Take-Two CEO open to buying more studios
"This company is in growth mode," Strauss Zelnick says. He also praised Microsoft for unbundling Kinect
The publisher has just shy of $1 billion in cash on hand - even after spending $227 million last year to repurchase shares. And it's trying to decide what to do with it - and CEO Strauss Zelnick says he see three options.
"We have the opportunity to support organic growth with our balance sheet," he says. "We also have the ability to do inorganic growth. And we have the opportunity to return money to our shareholders."
Traditionally, Take-Two has kept that focus on organic growth, building up its own studios from within, rather than purchasing existing development houses. But Zelnick says he's not ruling anything out in the current video game environment.
"If there's an opportunity to grow inorganically with a company that's consistent with our disciplined approach, then we would absolutely do so," he says. "There's no question this company is in growth mode."

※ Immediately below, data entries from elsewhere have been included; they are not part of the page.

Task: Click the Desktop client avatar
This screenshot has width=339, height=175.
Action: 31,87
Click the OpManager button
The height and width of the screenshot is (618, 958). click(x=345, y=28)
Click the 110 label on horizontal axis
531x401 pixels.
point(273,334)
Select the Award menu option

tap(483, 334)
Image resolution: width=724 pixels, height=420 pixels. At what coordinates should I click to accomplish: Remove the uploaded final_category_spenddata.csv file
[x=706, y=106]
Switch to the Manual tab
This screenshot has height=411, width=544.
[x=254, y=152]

A good bit of that growth is coming from the digital side of the business. Digital revenue increased 65 percent in fiscal 2014, compared to the previous year, to a record $435.1 million.
"our primary business is making large-scale, immersive titles - and when tablets give the opportunity for big titles to be played on them, I think you're going to see our titles there"

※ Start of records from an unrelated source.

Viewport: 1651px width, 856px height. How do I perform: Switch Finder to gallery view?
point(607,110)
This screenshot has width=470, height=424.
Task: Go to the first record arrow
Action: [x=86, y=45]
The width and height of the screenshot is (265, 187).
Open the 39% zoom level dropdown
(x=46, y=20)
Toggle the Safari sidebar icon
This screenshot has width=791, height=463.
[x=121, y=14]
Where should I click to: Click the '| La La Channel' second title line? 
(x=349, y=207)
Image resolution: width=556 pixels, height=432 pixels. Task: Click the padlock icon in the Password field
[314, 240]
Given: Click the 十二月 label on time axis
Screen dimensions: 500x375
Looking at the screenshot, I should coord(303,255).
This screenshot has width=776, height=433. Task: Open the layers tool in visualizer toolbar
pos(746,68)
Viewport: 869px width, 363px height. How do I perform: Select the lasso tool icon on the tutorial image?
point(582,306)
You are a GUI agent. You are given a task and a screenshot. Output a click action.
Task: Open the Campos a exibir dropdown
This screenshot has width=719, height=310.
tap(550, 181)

That growth is keeping investors happy, but Zelnick says there are no plans to decrease the company's emphasis on traditional retail sales.
"We're very excited about what digital distribution allows us to do," he says. "Among other things, it has allowed us to build this significant recurring revenue model. But typical retail is still (up to) 80 percent of the market. ... Our view is bring consumers the best products on whatever devices they have and otherwise be flexible about the channels used to get it to them."

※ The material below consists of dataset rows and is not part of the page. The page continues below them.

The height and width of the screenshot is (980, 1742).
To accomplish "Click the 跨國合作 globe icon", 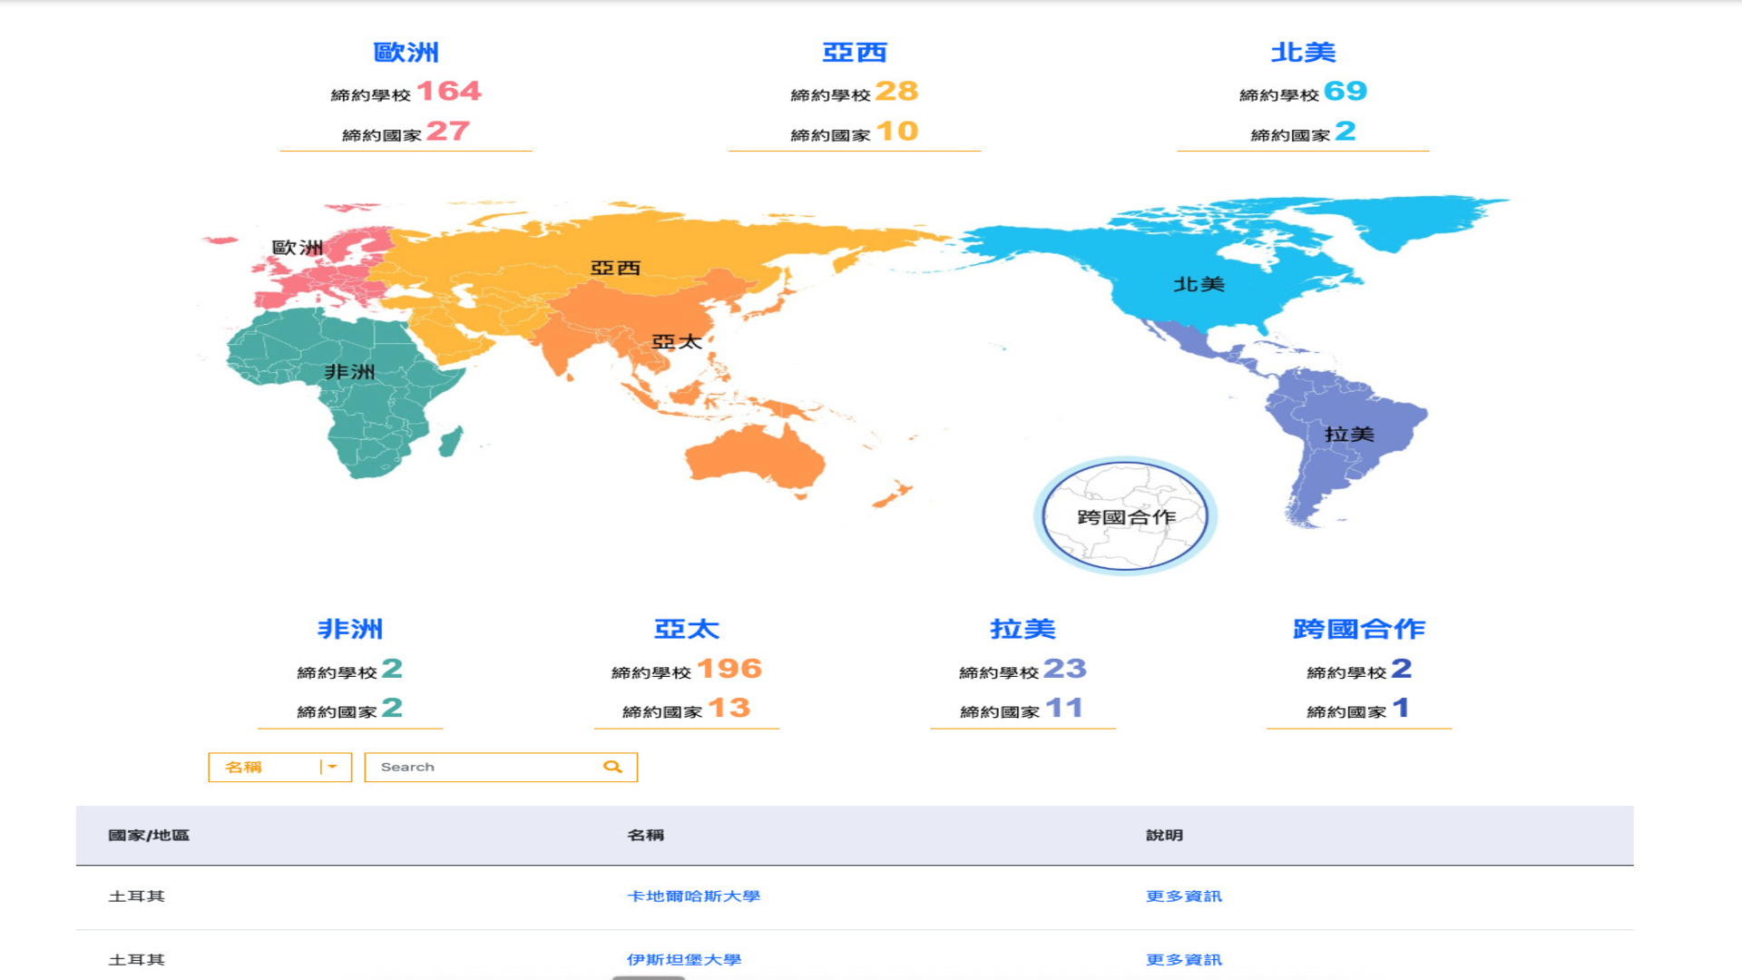I will (x=1125, y=515).
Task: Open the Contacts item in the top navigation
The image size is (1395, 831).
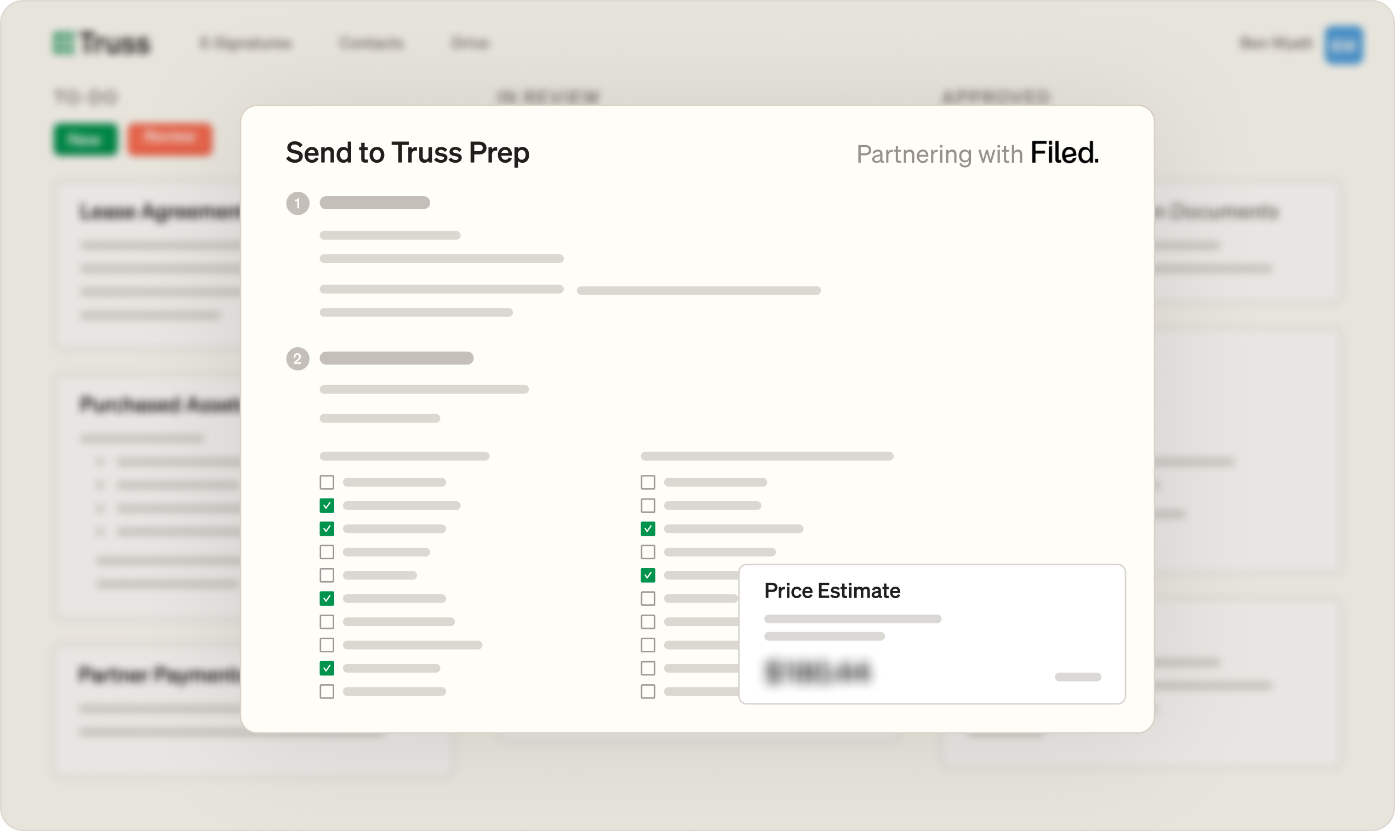Action: (371, 43)
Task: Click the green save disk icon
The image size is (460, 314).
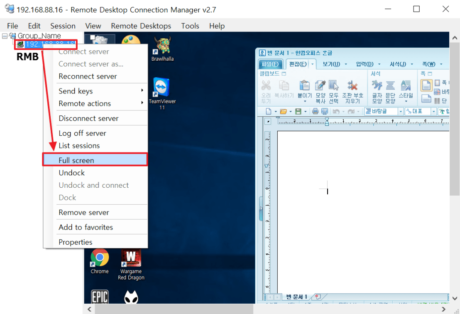Action: pos(298,111)
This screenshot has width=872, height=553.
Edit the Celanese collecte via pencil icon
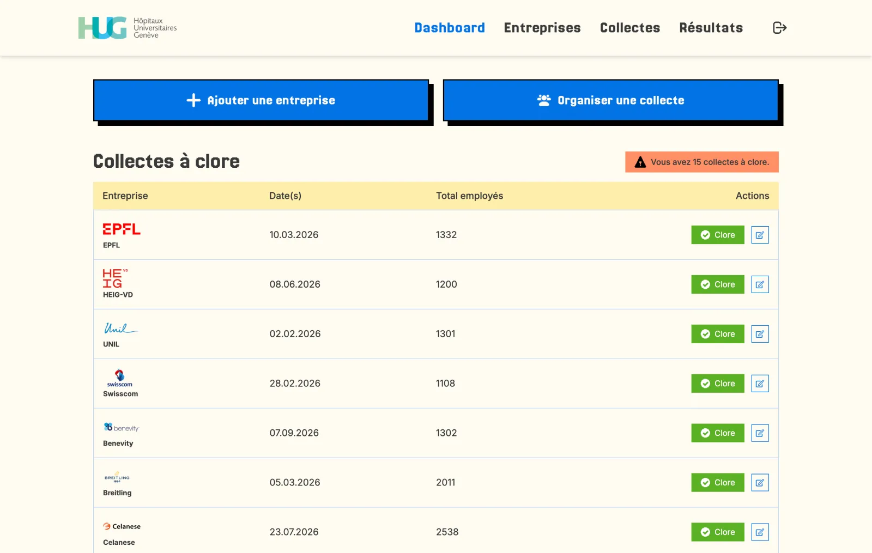click(x=760, y=532)
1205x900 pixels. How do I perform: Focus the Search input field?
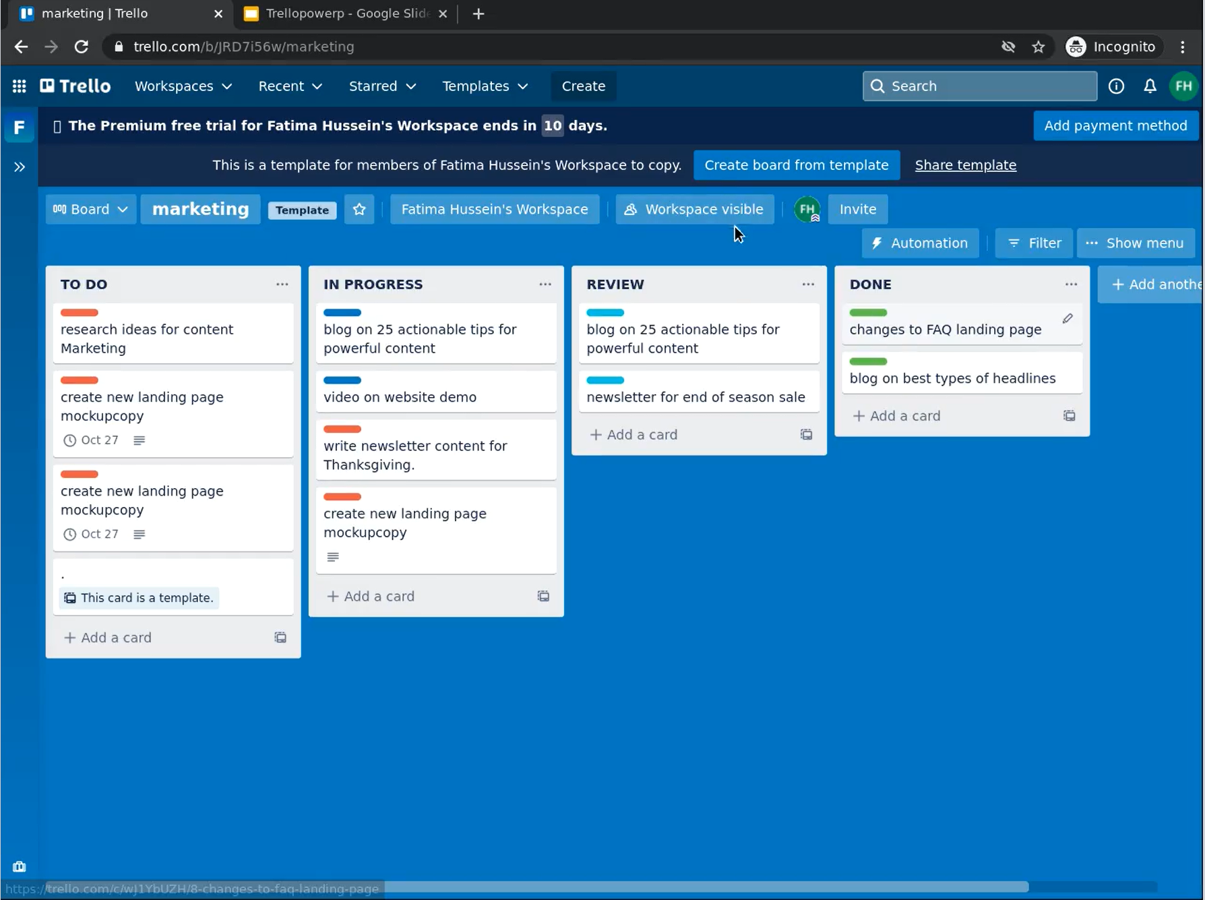[x=979, y=86]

While the digital focus at Take-Two is largely on DLC, the company has also been increasing its attention to the mobile gaming world of late, with last year's highlights including Grand Theft Auto: San Andreas, XCOM: Enemy Unknown and NBA 2K14.
Mobile is a relatively new focus for the publisher and Zelnick says he's not opposed to moving deeper into it, but still seems to believe phone screen sizes are too small to showcase the company's AAA games - and tablets could use a bit more horsepower.
As such, don't expect to see the company launching a lot of original spin offs of its core franchises on mobile devices in the immediate future.
"I wouldn't rule it out," he adds. "[However,] our primary business is making large-scale, immersive titles - and when tablets give the opportunity for big titles to be played on them, I think you're going to see our titles there. Might we make standalone titles tailored especially for lighter applications? Sure, but only if it's really an immersive experience."
That said, he's happy with the state of the console market these days - and applauds Microsoft for its decision to offer a lower-priced Xbox One model without Kinect.
"Anything that increases the installed base is a good thing for Take-Two and other publishers," he says. "We're happy with the way Xbox One has performed. The next generation launch of both platforms has been successful from our point of view."
Zelnick is taking a more cautious approach, though, when it comes to the next big hardware release in gaming - virtual reality. While he notes his developers have had good things to say about the Oculus Rift, it's too early for the company to commit to the platform, in large part because the headset has yet to hit retail.
(That's not the only reason, of course. Take-Two tends to be more conservative than, say, Ubisoft when it comes to new platforms.)
"Our folks who [tried] the Oculus Rift were very excited by it so I'm sure there's a business opportunity there," he says. "But it's too early right now."
As for Nintendo? Well, it's still an "important business partner," says Zelnick, but "we haven't talked much about it and have nothing announced at the moment."
"We haven't talked about what's going to happen to the [BioShock] franchise, but it's beloved... Today, the franchise is in hands of 2K. More to come in the future"
Take-Two may be growing, but it's also something of a hard read for analysts. It plays its cards close to the chest, rarely giving much visibility to its release schedule - and personifying the "when it's done" development mantra in an age where annual releases are becoming the norm.
Indeed, the state of some of the studio's best known franchises is a mystery. For example, Rockstar will release a next generation title sometime in the next year - and while most expect that to be a port of Grand Theft Auto V, Take-Two refuses to confirm that. (Meanwhile, there's no intel on whether new games are coming in the Bully or Red Dead Redemption franchises.)
Even BioShock is a mystery, after Ken Levine's announcement that Irrational Studios would retool and become a small team with a flat structure. Zelnick didn't offer a lot of clues.
"We haven't talked about what's going to happen to the franchise, but it's beloved," he says. "BioShock has sold over 5 million units. Today, the franchise is in hands of 2K. More to come in the future."
Some have questioned the company's seemingly slow pace of development, especially on titles that don't knock it out of the park. Zelnick shrugs off that criticism, though, saying the focus at Take-Two has always been on the highest quality product, regardless of how long it takes.
And, he adds, deadlines at the company are hardly as loose as some may think.
"I wouldn't arrive at the conclusion that we're not deadline oriented," he says. "I haven't been accused lately of having a soft touch."
Correction: An earlier version of this story said that Ken Levine's new studio would keep the Irrational name. Take-Two has contacted us to say that's not true.